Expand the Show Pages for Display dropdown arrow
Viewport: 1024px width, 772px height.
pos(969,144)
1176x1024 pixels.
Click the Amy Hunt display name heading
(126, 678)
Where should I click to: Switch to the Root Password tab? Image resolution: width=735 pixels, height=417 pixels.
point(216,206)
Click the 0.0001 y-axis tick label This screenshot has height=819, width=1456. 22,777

_ _ _ _ _ _ _

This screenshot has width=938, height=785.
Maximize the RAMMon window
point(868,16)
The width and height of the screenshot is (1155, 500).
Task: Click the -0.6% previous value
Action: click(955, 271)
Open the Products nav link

_ _ _ _ _ _ _

Copy out the records from the line with "Expand the Show" to the line with "Click the 0.0001", swapping "dropdown" for "drop-down" and changing nothing else. Give only those lines.

§ Written response
Expand the Show Pages for Display drop-down arrow
Viewport: 1024px width, 772px height.
pos(969,144)
1176x1024 pixels.
Click the Amy Hunt display name heading
(126, 678)
Where should I click to: Switch to the Root Password tab? Image resolution: width=735 pixels, height=417 pixels.
point(216,206)
Click the 0.0001 y-axis tick label This screenshot has height=819, width=1456. 22,777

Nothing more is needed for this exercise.